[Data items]
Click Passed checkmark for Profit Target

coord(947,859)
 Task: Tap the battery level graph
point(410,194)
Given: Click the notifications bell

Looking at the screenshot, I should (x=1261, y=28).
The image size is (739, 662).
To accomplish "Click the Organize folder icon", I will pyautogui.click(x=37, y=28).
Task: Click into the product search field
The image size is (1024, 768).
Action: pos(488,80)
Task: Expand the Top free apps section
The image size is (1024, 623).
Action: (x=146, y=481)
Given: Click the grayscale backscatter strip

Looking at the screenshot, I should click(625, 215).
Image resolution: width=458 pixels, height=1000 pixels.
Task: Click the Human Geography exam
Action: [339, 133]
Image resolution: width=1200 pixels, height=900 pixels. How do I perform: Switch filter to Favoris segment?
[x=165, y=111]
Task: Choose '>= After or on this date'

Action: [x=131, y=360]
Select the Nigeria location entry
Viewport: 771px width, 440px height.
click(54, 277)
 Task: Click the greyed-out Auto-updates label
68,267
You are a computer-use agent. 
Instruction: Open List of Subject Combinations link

(Task to complete): Would you please copy out every line of the data exactly?

(Output of the exercise):
Click Passed checkmark for Profit Target

coord(947,859)
 Task: Tap the battery level graph
point(410,194)
Given: Click the notifications bell

Looking at the screenshot, I should (x=1261, y=28).
The image size is (739, 662).
To accomplish "Click the Organize folder icon", I will pyautogui.click(x=37, y=28).
Task: Click into the product search field
The image size is (1024, 768).
Action: pos(488,80)
Task: Expand the Top free apps section
The image size is (1024, 623).
Action: (x=146, y=481)
Given: Click the grayscale backscatter strip

Looking at the screenshot, I should click(625, 215).
Image resolution: width=458 pixels, height=1000 pixels.
Task: Click the Human Geography exam
Action: [339, 133]
Image resolution: width=1200 pixels, height=900 pixels. How do I perform: Switch filter to Favoris segment?
[x=165, y=111]
Task: Choose '>= After or on this date'

Action: [x=131, y=360]
Select the Nigeria location entry
Viewport: 771px width, 440px height.
click(54, 277)
 Task: Click the greyed-out Auto-updates label
68,267
You are a computer-use agent. 
Instruction: Open List of Subject Combinations link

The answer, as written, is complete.